What to work on:
**1.** Rewrite the paragraph in the SAS forum post that begins "Next, depending on the value of Apples1--Apples20" as one shorter sentence that keeps its main facts.
**2.** According to the SAS forum post, how many variables does the poster have in total?
**3.** Write what follows the last line of the SAS forum post, continuing it from there.

Text section:
Solved: Re: How to Group variables with same suffix and different prefix

JMagenta · Posted 11-19-2023 11:57 AM

Hello,

I have a problem. I have 60 variables:

Apples1--Apples20

Carrots1--Carrots20

Oranges1--Oranges20

What I want to do is group variables with the same suffix together in the SAS dataset:

Apples1 Carrots1 Oranges1 ... Apples20 Carrots20 Oranges20

How can I do this?

Next, depending on the value of Apples1--Apples20 ( using formula Min(Apples1--Apples20) to find the minimum value, I would like to create new variables with their values.

For instance:

Apples2 is less than all in group Apples1--Apples20, so :

Earlyfruit=Apples2;

Afruit=Carrot2;

Bfruit=Orange2;

Is this possible? Can I use "proc sql" to accomplish this somehow?

Any advice would be helpful.

Recorded information:
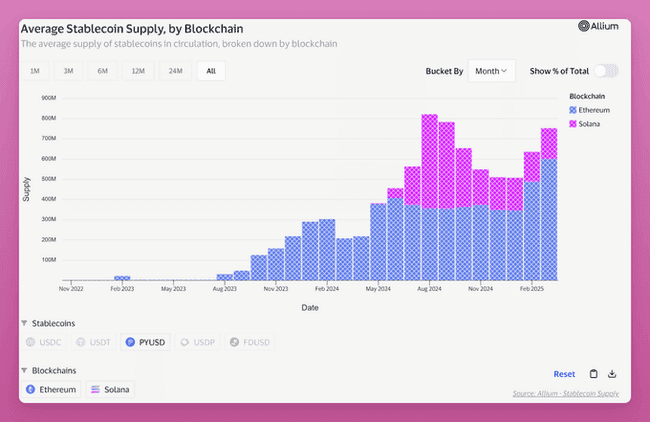Open the Bucket By Month dropdown
The width and height of the screenshot is (650, 422).
click(x=492, y=71)
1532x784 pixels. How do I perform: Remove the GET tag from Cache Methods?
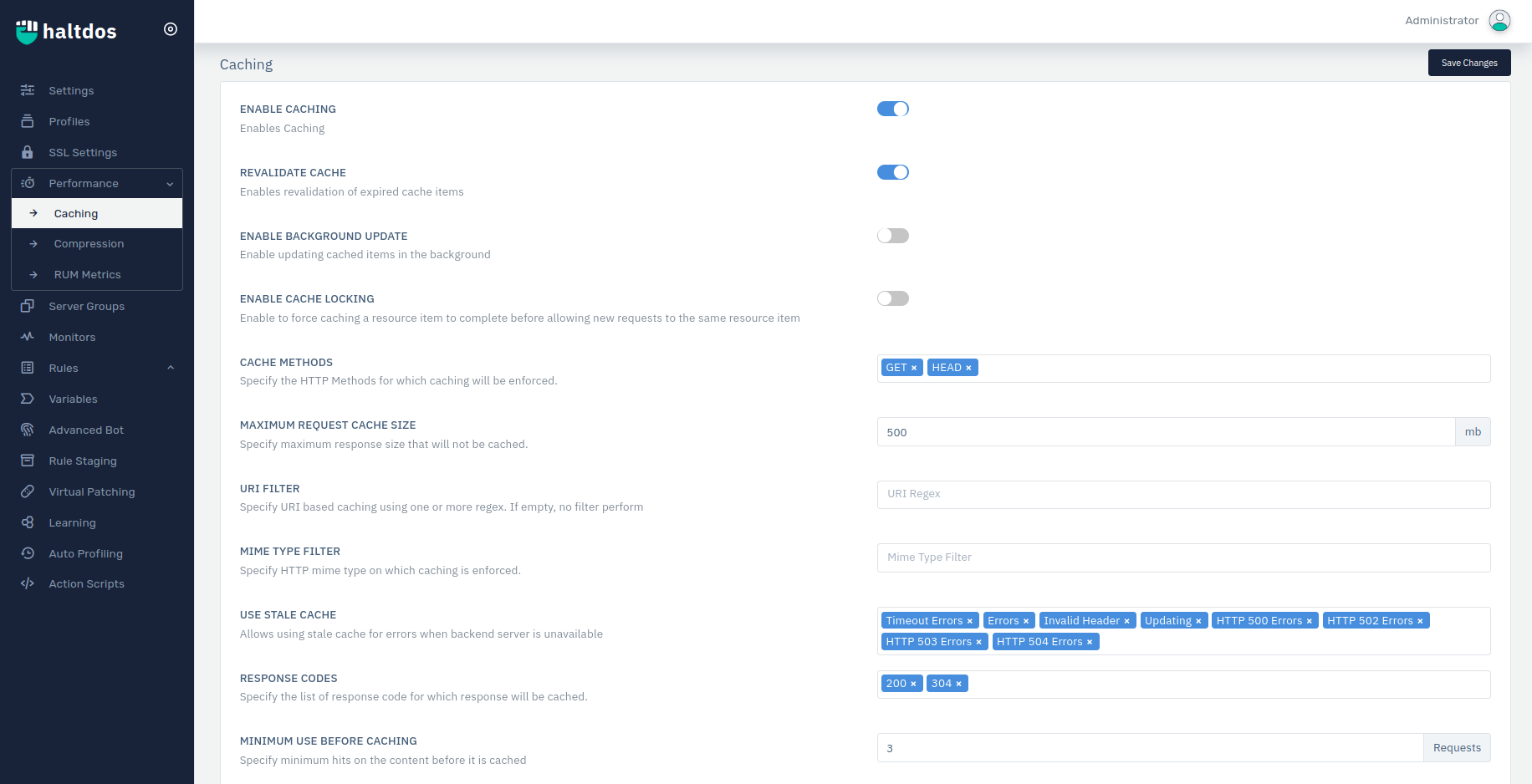point(914,368)
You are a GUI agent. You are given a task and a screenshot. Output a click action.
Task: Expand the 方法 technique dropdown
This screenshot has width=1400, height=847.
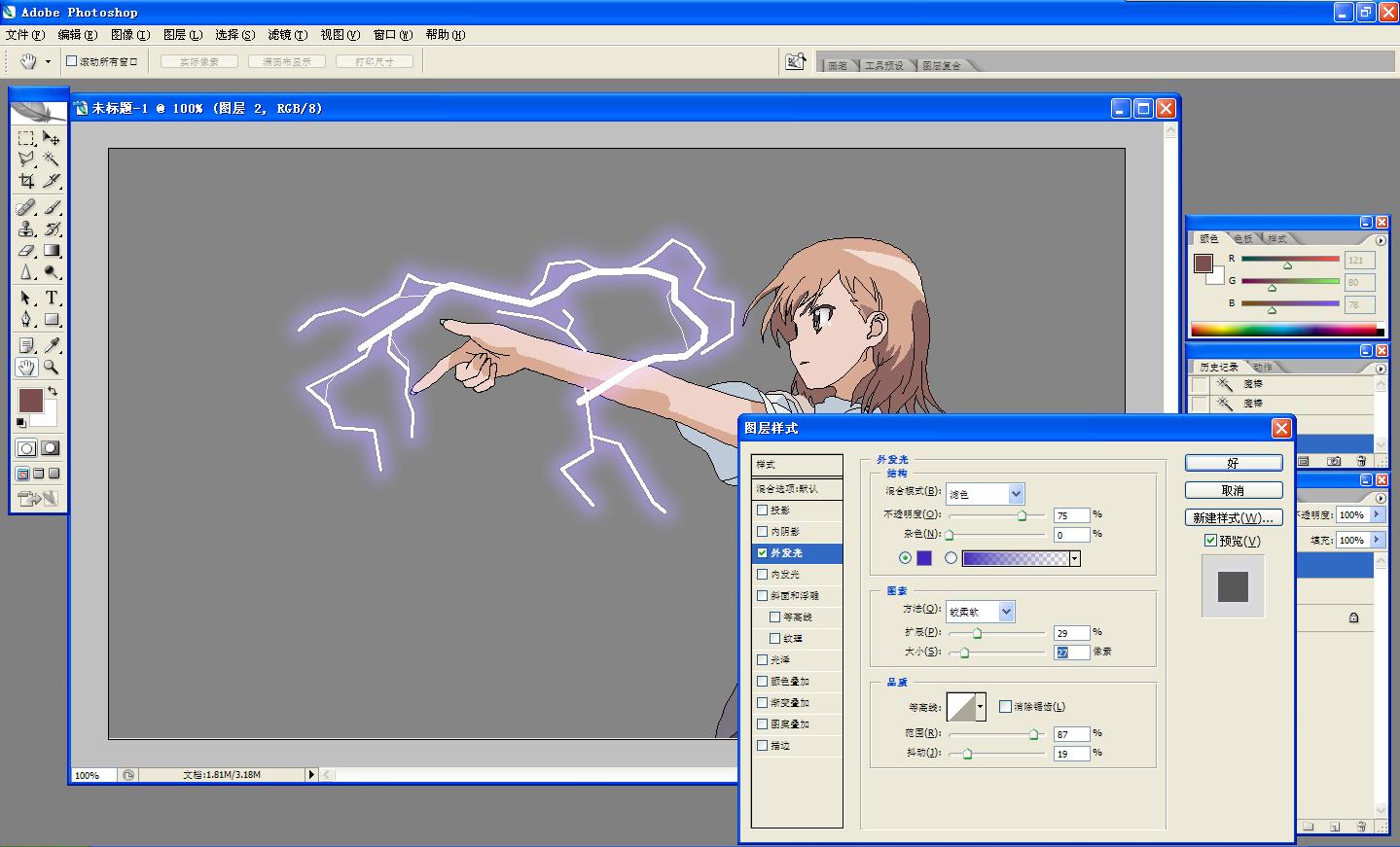1006,612
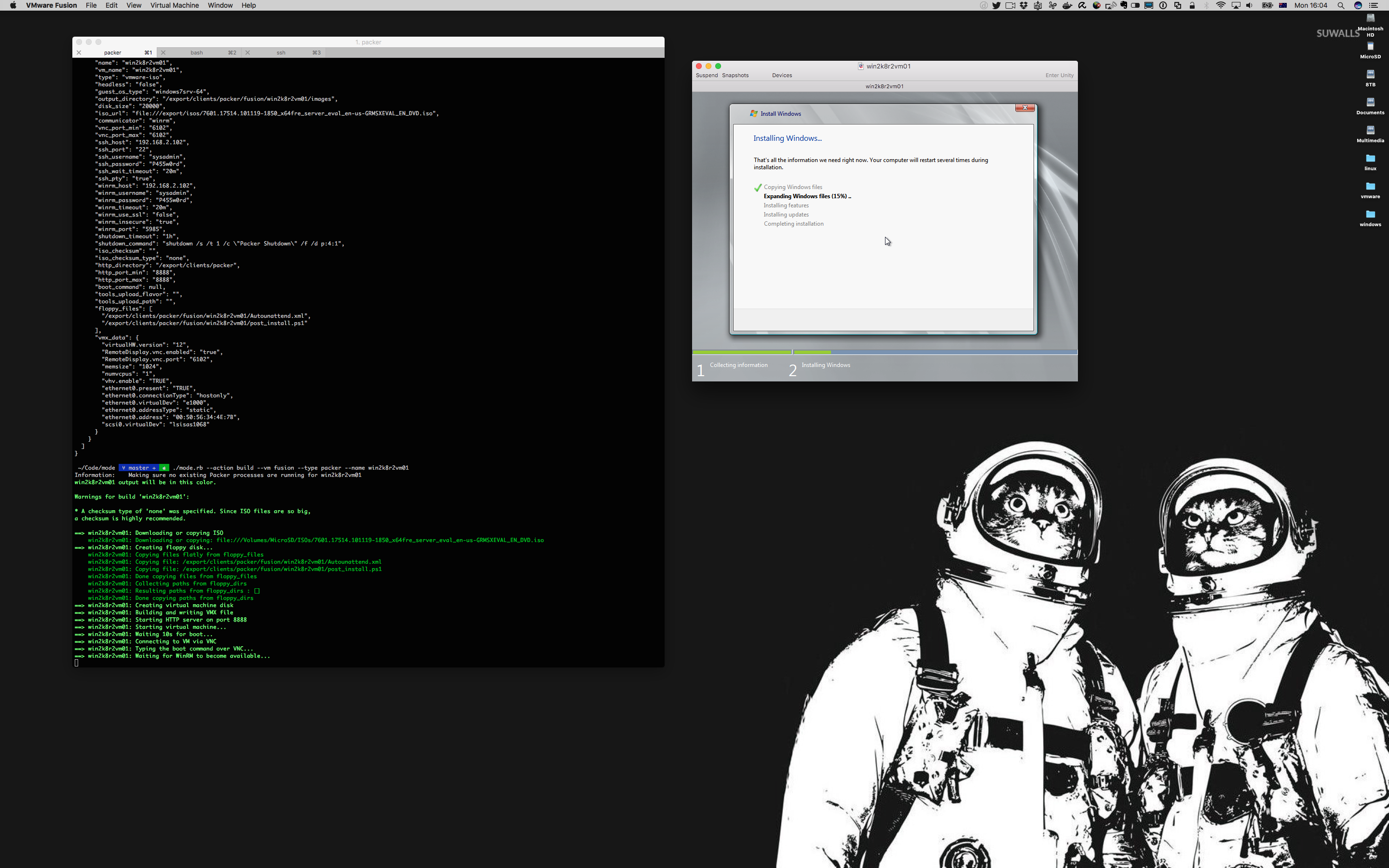The width and height of the screenshot is (1389, 868).
Task: Click the Spotlight search magnifier
Action: click(x=1341, y=5)
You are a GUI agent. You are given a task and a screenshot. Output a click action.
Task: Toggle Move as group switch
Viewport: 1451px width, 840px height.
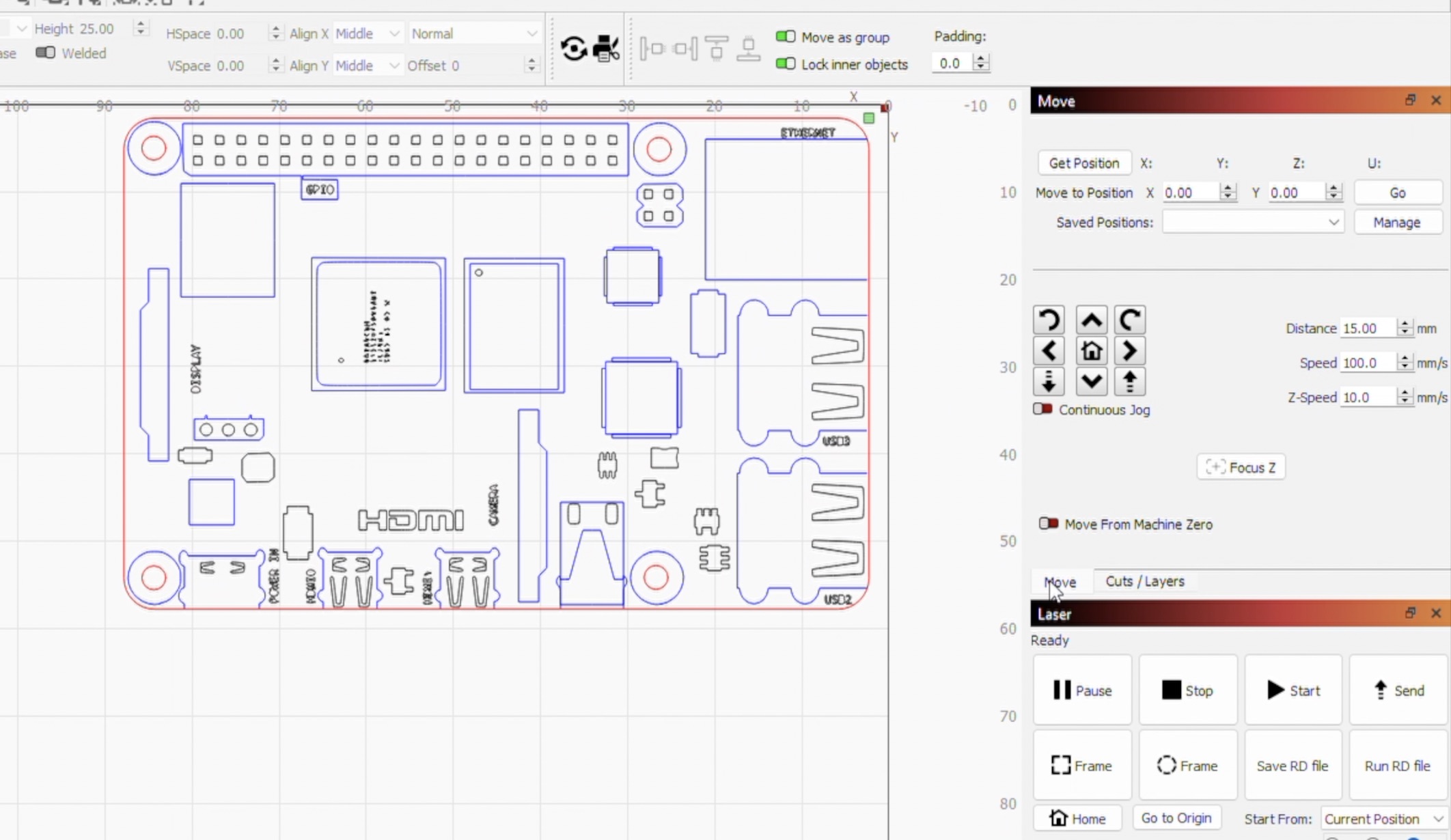(x=786, y=37)
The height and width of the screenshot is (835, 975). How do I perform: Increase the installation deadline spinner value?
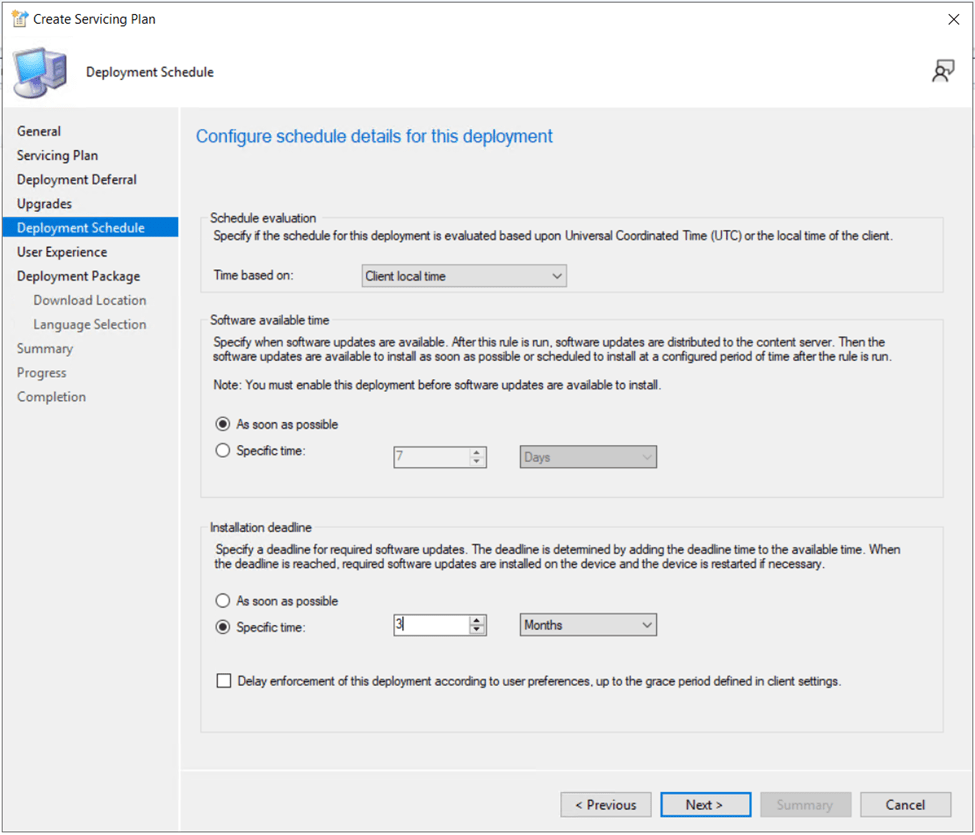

Outputs in order:
**1.** The poster wants to find the minimum of Apples1--Apples20 with Min(Apples1--Apples20) and then create new variables whose values depend on that result.

**2.** The poster has 60 variables.

**3.**
Thank you,

J Magenta

Reeza · Posted 11-20-2023 10:54 AM

data have2;
retain &varlist;
set have;
Array Apples_ {*} apples1-apples20;
Array Carrot_{*} Carrots1-carrots20;
Array oranges_{*} oranges1-oranges20;

Earlyfruit=min(of apples_[*]);

index_earlyfruit = whichn(earlyfruit, of apples_(*));
afruit = carrot_(index_earlyfruit);
bfruit = oranges_(index_earlyfruit);
run;

Use WHICHN to find the index of the minimum value. Note that if you have ties, the first one is returned.

@JMagenta wrote:

Awesome!

Thank you so much!

But for the last part, where I create new variables, it gets tricky.

Could this work?

data have2;
retain &varlist;
set have;
Array Apples_ {*} apples1-apples20;
Array Carrot_{*} Carrots1-carrots20;
Array oranges_{*} oranges1-oranges20;
do i=1 to dim(apples_);
Earlyfruit=min(of apples_[*]);
Afruit=Carrot_[min(of apples_[*])]; /* I want the carrot that is chosen to match the suffix of Apple without changing the value of Carrot*/
Bfruit=Oranges_[min(of apples_[*])]; /* same here with Oranges*/
end;
run;

View solution in original post

Patrick · Posted 11-19-2023 10:40 PM

Here you go.

I assume some of the SAS syntax used will be new to you. I suggest you first consult the SAS docu and then ask questions for the bits that remain unclear.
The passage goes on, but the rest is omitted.